Ask 100 people if they had habits they want to change, and I bet 99 would say “yes.” And the other person would be lying. Our lives are so dominated by routines. We need to actively pay attention to our habits if we want anything to change. Creating habits — good habits — is a way for us to intentionally work on our personal development.
Many struggle with this, as evidenced by all the habit books, courses, and articles out there.
James Clear is one of the leading experts on habit building. His book Atomic Habits is a must-read on the subject. To explain how habits stick, Clear breaks them into four laws: Cue, Craving, Response, and Reward.
These aren’t new ideas, though he explains them in a way that is easier to understand and apply than most others. However, when it comes to sticking with a new habit, I’ve found a different approach works best for me:
I figure out where I will go wrong and proactively plan against that.
Creating habits that stick is as much about anticipating how you’ll try to break them as it is about making it something you do without thinking.
In other words, getting a habit to run on autopilot is great, but tedious. Understanding the ways you’ll try to sabotage yourself in advance will help you stay out of your own way.
When Is Cheat Day?
Like millions of other Americans, I’ve “participated” in my share of diets. Strict, fad, tried and true, lenient, simple, complex, you name it. I’ve tried all different kinds, with varying results.

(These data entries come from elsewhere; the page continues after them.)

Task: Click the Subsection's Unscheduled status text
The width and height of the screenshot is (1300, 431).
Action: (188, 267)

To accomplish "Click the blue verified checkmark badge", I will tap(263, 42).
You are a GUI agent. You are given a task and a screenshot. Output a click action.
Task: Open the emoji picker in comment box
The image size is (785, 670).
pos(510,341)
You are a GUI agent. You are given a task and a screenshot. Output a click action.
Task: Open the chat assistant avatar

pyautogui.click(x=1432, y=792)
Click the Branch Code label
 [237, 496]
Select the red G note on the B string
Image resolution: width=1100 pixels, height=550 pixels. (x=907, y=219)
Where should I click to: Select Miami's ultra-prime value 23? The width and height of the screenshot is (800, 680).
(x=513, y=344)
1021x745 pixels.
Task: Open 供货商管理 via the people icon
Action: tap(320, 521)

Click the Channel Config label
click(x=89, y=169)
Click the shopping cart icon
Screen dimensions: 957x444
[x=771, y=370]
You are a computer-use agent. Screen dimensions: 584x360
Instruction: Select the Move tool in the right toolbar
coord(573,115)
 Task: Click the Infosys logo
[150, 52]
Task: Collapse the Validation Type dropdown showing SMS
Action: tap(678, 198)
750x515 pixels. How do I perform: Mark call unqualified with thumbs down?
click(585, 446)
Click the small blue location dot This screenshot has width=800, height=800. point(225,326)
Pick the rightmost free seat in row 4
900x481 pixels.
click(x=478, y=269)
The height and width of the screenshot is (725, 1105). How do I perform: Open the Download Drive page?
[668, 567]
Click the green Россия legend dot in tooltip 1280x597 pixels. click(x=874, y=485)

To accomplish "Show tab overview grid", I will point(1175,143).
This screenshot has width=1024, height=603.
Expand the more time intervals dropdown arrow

One thing that is constant, each time I’ve started a new program is my first question: When can I eat what I want? [Yes, I understand how problematic that is.]
Some diets run for 30 days. Others tell you one day a week can be your day to indulge. Some have safeguards built in so you can satisfy cravings as they come.
I could follow all the habit-building advice there is — prep all my meals, habit stack, accountability partners, etc, — but if I don’t have a clear understanding of when the discipline is going to “end” I will struggle. And, as a result, I’ve struggled with pretty much every formal plan I’ve tried.
I know that about myself. But because I know it, I can develop ways to work around it.
Continuing with the diet example, I’ve recently found success not because I have a superior diet plan, but because I’ve accounted for my weakness. I know when and how I will try to break the new habit and outsmart myself before that happens.
I anticipate when I will be hungry and make sure I have good choices available to me. Allowing myself small doses of excess prevents me from throwing everything away in one binge session. I double down on exercise to account for my lapses in willpower against sweets.
It might take a little longer, but the likelihood of success will increase.
The key is to defeat self-sabotage long before it presents itself.
Creating Habits That Stick
We overthink personal development, especially when it comes to creating good habits. We put a lot of emphasis on them when in reality a habit is only as good as our ability to stick with it.
Accounting for temptation is critical in creating habits that stick. The better we can anticipate the mind games we’ll play with ourselves, the better equipped we’ll be to prevent those rationalizations from completely derailing our efforts.
Ultimately, this means we have to outsmart ourselves long before we’re tempted to indulge.